Talk about an embarrassing faux pas. Exacerbated by the
fact that the woman I had faux pah-ed
was, at that very moment, manipulating a needle in my arm.
Finally, I get through it.
I am about to leave, when Nurse Melissa says,
“Oh, and I need a urine sample.”
Do you recall at all my mentioning that I had…
Earlier in the morning…
Four times?
The cistern...
was empty.
The cistern...
was empty.
I accept the little plastic cup with my name written on it
and, with as little confidence of success as I have ever had in my life, I
disappear into the lavatory.
Well…
To summarize an almost fifteen-minute ordeal, which included
manipulating sink-faucet drippage to stimulate performance… let’s just say, I
sent a letter to my bladder and it did not answer back.
Sheepishly, I emerge from the lavatory with a “pee-cup” as
dry as when I had originally taken it in.
I ask if I can possibly skip this part of the physical just this once,
promising to do it twice for my next
physical.
“No,” explained Nurse Melissa patiently. “He’s going to ask where it is.”
The agreement we struck was that I would leave for lunch,
and return shortly thereafter, fully primed and ready to perform.
During lunch at a nearby restaurant, along with my Quinoa
Burger, I consume three cups of coffee, and two tall glasses of water.
I was definitely ready to go.
I returned to the doctor’s office.
And on my second attempt…
Mission…
Overwhelmingly…
Accomplished.
(And the good news
was I was so fast, I got in under the “Grace Period”, so I did not have to pay
twice for parking for a single urinartorial exercise.)
A happy ending. (Hopefully portending a happy “Blood Test”
result.)
Though not perfectly
so.
Do you recall that I drank three cups of coffee and two tall
glasses of water?
Well…
Responding to the inexorable Rules of Nature…
The floodgates had irreversibly been opened.
Involuntarily, I had effectuated a urinatorial “one-eighty”,
going from “I can’t” to “I have to all the time.” After achieving its specific objective, to my
dismay and discomfort, it was now “Full Steam Ahead!”
I had afternoon errands to run. There are no Men’s Rooms in the Dry Cleaners. Nor at the Automatic Teller Machine.
“I would like to make a deposit.”
“Not that kind.”
Then later, sitting in my bodywork guy’s (AKA: the “Horse
Doctor”, as he works on both people and horses) Waiting Room, with its
five-foot high simulated trickling waterfall suspended on the wall, and no key
to the “facilities” hanging on a big ring so you don’t accidentally take it
away with you in sight…
I’ll tell you, the rest of the day was no picnic.

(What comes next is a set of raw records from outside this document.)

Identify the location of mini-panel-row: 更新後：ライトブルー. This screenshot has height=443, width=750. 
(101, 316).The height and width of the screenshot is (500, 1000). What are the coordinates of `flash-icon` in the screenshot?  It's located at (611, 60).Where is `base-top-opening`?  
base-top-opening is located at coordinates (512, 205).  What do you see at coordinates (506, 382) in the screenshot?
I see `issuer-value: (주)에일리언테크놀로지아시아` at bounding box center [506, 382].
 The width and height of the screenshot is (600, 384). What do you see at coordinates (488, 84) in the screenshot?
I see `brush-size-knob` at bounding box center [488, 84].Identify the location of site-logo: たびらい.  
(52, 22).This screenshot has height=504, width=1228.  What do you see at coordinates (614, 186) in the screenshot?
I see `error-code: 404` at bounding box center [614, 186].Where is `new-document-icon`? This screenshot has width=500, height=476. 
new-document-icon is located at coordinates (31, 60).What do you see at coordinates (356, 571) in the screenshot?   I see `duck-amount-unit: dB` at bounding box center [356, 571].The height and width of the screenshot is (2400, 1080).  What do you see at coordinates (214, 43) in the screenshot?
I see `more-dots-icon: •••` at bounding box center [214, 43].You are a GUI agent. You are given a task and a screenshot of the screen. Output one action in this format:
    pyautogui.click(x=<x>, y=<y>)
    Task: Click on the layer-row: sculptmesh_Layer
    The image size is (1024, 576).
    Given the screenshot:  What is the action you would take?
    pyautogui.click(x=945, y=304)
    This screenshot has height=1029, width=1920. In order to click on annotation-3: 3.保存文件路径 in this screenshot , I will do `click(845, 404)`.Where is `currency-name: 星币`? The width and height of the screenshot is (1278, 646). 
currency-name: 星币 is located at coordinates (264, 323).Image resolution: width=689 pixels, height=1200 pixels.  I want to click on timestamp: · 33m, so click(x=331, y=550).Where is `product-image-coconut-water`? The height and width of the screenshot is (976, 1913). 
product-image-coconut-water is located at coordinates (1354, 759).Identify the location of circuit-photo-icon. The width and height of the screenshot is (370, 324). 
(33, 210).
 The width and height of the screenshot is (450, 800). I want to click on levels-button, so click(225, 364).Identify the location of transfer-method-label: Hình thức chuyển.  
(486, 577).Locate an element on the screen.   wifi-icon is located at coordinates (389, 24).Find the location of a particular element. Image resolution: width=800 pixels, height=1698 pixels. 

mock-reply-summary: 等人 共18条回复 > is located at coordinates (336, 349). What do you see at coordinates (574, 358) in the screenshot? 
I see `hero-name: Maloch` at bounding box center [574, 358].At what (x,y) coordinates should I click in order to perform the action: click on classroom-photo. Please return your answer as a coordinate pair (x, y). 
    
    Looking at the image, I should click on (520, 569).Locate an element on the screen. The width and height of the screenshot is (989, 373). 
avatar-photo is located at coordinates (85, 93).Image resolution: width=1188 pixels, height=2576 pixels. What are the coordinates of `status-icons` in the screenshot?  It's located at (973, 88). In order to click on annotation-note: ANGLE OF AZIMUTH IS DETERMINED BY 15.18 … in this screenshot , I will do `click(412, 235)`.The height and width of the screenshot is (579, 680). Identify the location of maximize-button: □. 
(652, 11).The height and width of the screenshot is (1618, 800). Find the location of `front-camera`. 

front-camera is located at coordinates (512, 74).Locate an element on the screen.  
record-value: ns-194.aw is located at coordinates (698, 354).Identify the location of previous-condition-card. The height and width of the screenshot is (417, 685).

And it did not entirely end there.
Do you recall my mentioning up top that a portion of this
blog post was written late at night?
What can I tell you?
I had ignominiously failed once. I had to make dead certain I would not be a
“dry-cupper” again.
And now…
Due, I am certain, to my egregious overreaction…
I can’t sleep!
Man! This guy can make a story out of anything!
That doesn’t mean he has
to.
I have a feeling it does!
1 comment:
I don't know if this counts as a real question or not so I won't feel bad if you don't answer it.
Your final statements got me thinking. Is that why you became a writer - because you have to make a story about everything? Is it the drive to write that makes you a writer? What happens if you don't get to write for an extended period of time? Do you feel miserable or just guilty?
There I go. I'm even being fair. Not only am I not sure this is a real question. It's four "I don't know what you would call them" sentences in a row.